D. Dina Friedman has published widely in literary journals (including Calyx, Xanadu, Common Ground Review, Bloodroot, Inkwell, Pacific Poetry and Fiction Review, Tsunami, The Sun, Anderbo, San Pedro River Review, Mount Hope, Rhino) and received two Pushcart Prize nominations for poetry and fiction. She has also published two young adult novels. Dina currently teach at the University of Massachusetts/Amherst, and is enrolled in the MFA program at Lesley University. Visit her website at www.ddinafriedman.com
we will know for sure we are as alone
as the grass, the river, the cat
curled into itself in the morning sun
who knows how to be alone, in ways we don’t
just as the river has found a way to be itself
And the mountains, the poor goats
milked for cheese, they have learned to be alone
the wind too, has no song of community.
it laughs as we hold hands, or try to paddle out of eddies
against the current of who we are … some day
we’ll be able to live in our own skin
rejoice in the company of our breath
and the million cells that speak our secret words.

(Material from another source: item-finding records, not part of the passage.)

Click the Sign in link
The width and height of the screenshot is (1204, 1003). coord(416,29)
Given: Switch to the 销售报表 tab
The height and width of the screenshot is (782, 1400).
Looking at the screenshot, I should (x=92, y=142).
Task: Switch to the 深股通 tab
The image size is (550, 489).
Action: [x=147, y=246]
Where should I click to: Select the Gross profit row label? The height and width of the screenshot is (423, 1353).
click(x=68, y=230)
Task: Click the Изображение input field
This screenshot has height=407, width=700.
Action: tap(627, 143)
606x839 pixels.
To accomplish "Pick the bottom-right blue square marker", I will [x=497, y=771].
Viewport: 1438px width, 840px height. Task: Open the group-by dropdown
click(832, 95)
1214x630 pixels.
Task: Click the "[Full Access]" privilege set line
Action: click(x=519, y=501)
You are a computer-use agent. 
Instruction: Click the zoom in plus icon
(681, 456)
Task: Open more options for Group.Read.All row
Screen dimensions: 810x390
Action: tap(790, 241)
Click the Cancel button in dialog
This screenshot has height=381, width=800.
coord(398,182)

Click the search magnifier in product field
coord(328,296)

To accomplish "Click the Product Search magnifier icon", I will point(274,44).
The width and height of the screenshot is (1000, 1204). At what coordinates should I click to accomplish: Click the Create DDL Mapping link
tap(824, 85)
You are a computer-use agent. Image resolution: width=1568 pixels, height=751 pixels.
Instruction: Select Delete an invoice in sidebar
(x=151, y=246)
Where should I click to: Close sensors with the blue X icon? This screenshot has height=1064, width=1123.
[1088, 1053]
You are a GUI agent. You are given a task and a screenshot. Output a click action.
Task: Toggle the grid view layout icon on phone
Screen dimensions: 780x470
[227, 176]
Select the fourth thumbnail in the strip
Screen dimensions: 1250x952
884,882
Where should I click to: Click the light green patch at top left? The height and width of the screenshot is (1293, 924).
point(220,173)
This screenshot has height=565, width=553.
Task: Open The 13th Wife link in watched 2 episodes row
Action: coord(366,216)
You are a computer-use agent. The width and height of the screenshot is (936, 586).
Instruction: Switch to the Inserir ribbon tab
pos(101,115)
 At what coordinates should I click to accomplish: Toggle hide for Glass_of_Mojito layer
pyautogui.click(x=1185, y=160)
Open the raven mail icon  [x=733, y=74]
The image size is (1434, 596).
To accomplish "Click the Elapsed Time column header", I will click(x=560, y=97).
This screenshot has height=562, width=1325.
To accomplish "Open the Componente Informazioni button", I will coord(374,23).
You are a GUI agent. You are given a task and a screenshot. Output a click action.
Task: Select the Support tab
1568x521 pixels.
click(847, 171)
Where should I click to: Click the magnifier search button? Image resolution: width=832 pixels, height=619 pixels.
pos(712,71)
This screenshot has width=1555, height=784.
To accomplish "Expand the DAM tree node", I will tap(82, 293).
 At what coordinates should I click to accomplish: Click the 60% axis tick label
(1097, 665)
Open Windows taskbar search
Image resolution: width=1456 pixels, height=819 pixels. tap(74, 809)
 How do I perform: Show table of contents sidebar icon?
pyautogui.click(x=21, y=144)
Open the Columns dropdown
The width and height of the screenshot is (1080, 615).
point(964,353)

He No Longer Listens to Music
So much to be missed—the churchy piano chords
proselytizing tolerance, embrace of imperfection
wedged into the prescribed order of the universe,
like the song of the bassoon, proclaiming that all there is to be
is just as it is in the troubled heart. The chaos of dusk
settles rigid in his shoulders, repeated words
masquerade themselves as prayer. Who is left listening?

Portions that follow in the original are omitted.